[Saved entries]

• • • • •

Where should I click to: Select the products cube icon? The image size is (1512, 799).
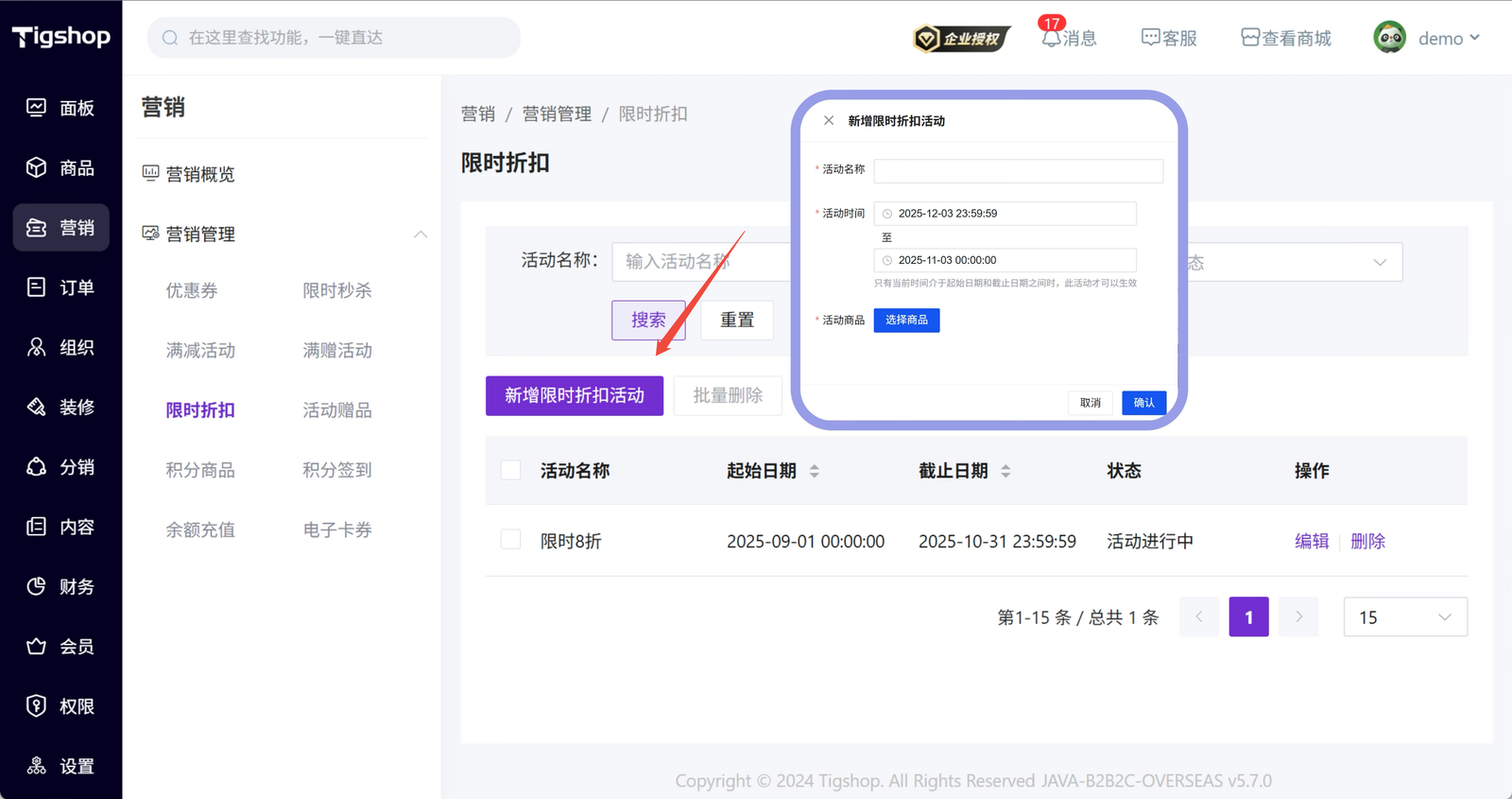pyautogui.click(x=36, y=167)
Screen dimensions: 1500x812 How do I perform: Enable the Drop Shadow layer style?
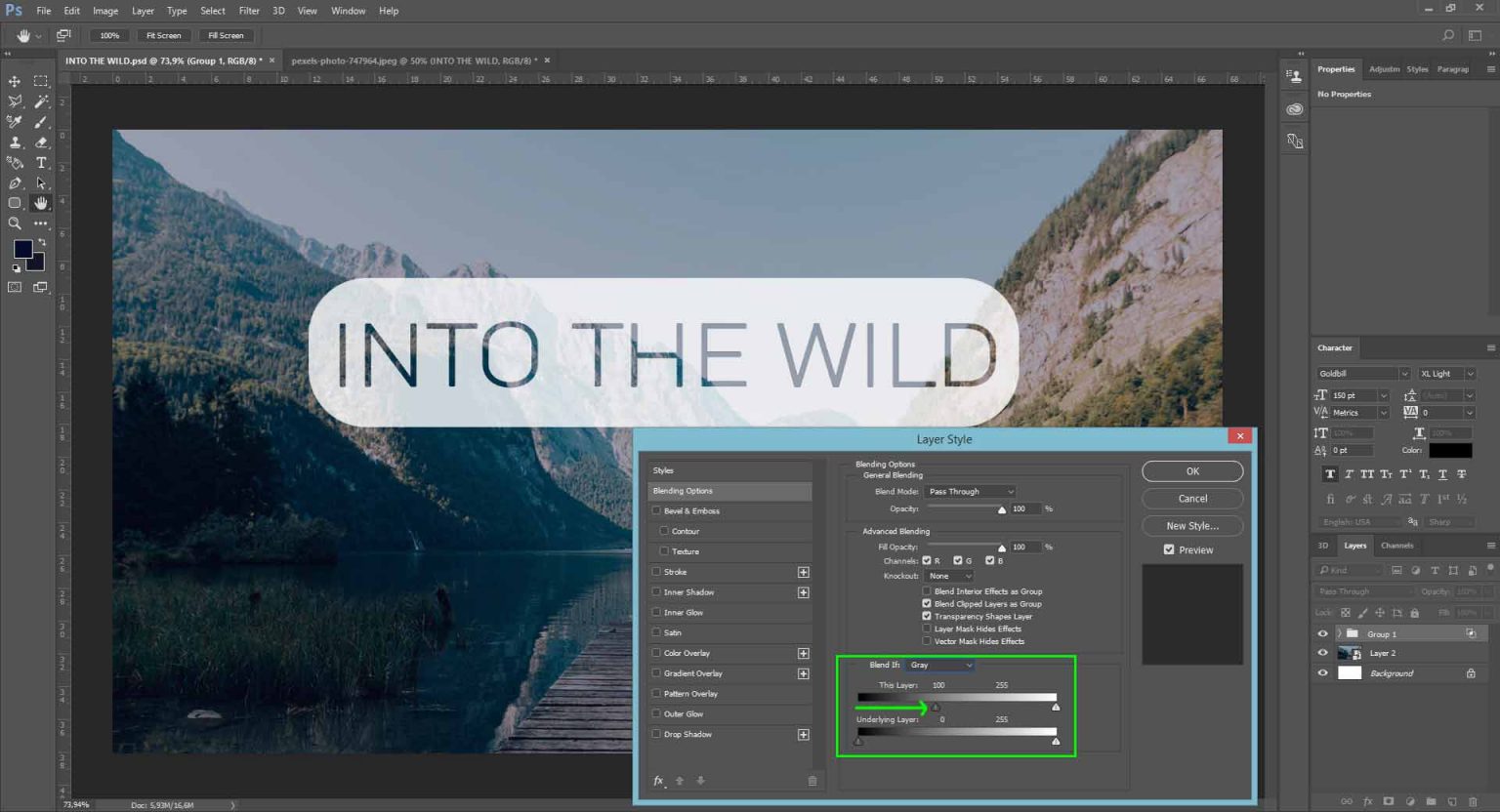(656, 733)
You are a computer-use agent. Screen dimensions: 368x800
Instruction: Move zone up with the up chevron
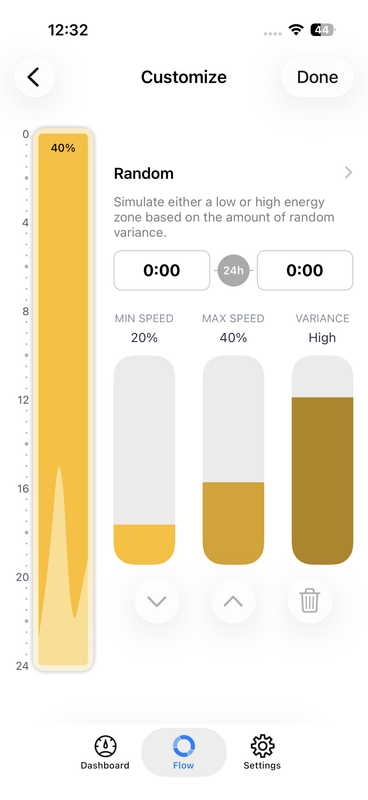[233, 601]
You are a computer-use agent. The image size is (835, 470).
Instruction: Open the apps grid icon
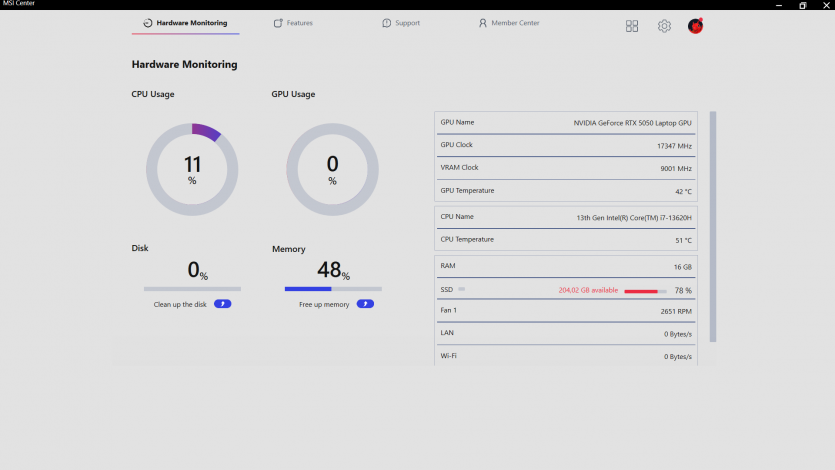coord(632,26)
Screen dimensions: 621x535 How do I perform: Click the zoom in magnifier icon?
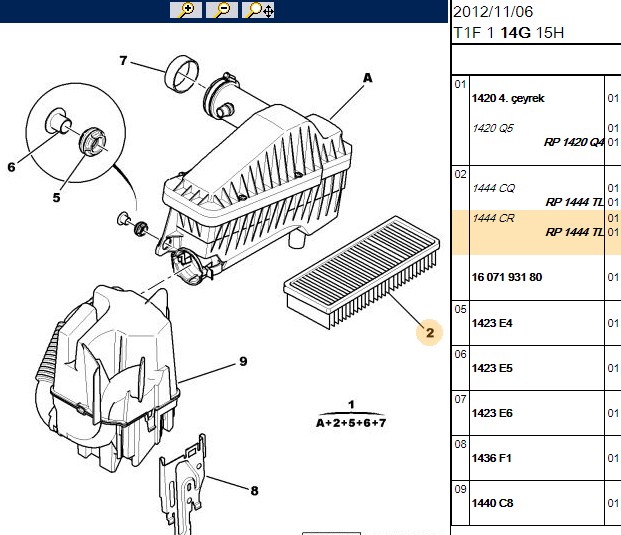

• • • • •

Work request: Exact wording is required throughout: write out all the records, but no pictures.

Result of this task:
Where should I click to: Select the products cube icon? The image size is (1512, 799).
pyautogui.click(x=36, y=167)
Screen dimensions: 1500x812 How do I perform: Enable the Drop Shadow layer style?
(656, 733)
You are a computer-use agent. Screen dimensions: 368x800
Instruction: Move zone up with the up chevron
[233, 601]
You are a computer-use agent. The image size is (835, 470).
Instruction: Open the apps grid icon
coord(632,26)
Screen dimensions: 621x535 How do I perform: Click the zoom in magnifier icon?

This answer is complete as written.